Un site protégé et un micro-climat favorable
De ce fait, la région de Berkane, appelée l’oasis de l’Oriental, et qui compte quelque 150 000 âmes, fait penser au Moyen-Atlas, par les voies escarpées et tortueuses qui y conduisent, et, dans le même temps, on a l’impression d’être en plein Haouz, de par son site étalé au pied de la montagne, et protégé par ses contreforts.
Voilà donc un havre de paix dont le sol, limono-argileux, est servi par un écosystème protégé par les reliefs, qui n’est qu’à quelques encablures de la mer et de deux frontières, celle de Melilia occupée, et celle du voisin algérien. Entre la manne de l’agriculture et les opportunités des produits de la contrebande – le carburant algérien est vendu moitié prix par rapport à la station-service, quasiment en plein boulevard, tout comme sont présents les produits électroménagers – les Berkanis sont d’humeur plutôt cachottière et réellement peu prolixes avec les visiteurs. Pourtant, c’est une région travailleuse où se concentre une main-d’œuvre de 8 000 à 9 000 personnes qui s’activent durant la période à cheval entre deux années (de novembre à janvier) autour de la récolte et du conditionnement des oranges et des clémentines (2 millions de journées de travail y sont créées, chaque année). Les agrumes y concernent, en effet, 13 000 hectares (sur les 36 000 ha de superficie irriguée), avec un rendement de 18 à 22 tonnes à l’hectare.

§ DONNÉES ENREGISTRÉES:

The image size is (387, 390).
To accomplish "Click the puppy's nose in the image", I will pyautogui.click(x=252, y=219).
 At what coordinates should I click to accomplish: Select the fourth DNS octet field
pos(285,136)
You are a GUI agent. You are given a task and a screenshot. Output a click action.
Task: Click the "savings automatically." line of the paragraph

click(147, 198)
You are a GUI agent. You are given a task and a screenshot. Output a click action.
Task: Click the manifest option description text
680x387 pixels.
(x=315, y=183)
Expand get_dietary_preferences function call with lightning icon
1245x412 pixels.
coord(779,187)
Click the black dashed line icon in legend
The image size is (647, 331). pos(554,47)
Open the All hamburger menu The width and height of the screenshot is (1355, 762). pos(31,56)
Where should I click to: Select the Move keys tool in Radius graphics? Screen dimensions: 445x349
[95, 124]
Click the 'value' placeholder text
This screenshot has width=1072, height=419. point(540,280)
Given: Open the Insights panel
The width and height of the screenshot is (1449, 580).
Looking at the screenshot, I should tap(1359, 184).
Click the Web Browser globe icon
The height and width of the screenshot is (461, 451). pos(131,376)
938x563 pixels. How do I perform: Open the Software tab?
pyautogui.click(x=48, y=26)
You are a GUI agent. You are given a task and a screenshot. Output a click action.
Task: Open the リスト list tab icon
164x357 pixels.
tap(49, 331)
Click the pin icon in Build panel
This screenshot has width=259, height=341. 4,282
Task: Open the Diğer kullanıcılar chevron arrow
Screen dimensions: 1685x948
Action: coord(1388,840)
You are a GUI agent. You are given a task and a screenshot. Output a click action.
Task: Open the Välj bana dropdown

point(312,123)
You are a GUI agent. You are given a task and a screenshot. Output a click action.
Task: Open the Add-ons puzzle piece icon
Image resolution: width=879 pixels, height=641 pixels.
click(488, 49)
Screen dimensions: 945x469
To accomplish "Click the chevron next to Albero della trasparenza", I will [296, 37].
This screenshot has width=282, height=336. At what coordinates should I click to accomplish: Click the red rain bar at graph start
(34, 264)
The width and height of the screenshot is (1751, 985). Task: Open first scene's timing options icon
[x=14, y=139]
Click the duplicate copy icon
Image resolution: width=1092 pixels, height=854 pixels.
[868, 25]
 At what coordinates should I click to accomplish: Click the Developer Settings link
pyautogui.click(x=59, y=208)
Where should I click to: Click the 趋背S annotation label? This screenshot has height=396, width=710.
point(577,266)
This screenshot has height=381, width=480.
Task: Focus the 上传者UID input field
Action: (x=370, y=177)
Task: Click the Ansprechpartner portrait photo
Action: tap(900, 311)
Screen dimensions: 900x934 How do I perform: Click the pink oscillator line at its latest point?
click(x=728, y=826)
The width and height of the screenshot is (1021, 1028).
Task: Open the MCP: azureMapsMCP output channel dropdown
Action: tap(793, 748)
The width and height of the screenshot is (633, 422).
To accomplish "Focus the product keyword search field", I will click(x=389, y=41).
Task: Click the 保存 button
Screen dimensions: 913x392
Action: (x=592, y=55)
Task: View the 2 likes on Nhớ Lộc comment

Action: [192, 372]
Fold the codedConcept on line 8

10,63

§ CONSIGNES:
Reproduisez mot pour mot le passage du texte sur la région de Berkane, en commençant à « Un site protégé » et en terminant à « par ses contreforts. ».

§ RÉPONSE FINALE:
Un site protégé et un micro-climat favorable
De ce fait, la région de Berkane, appelée l’oasis de l’Oriental, et qui compte quelque 150 000 âmes, fait penser au Moyen-Atlas, par les voies escarpées et tortueuses qui y conduisent, et, dans le même temps, on a l’impression d’être en plein Haouz, de par son site étalé au pied de la montagne, et protégé par ses contreforts.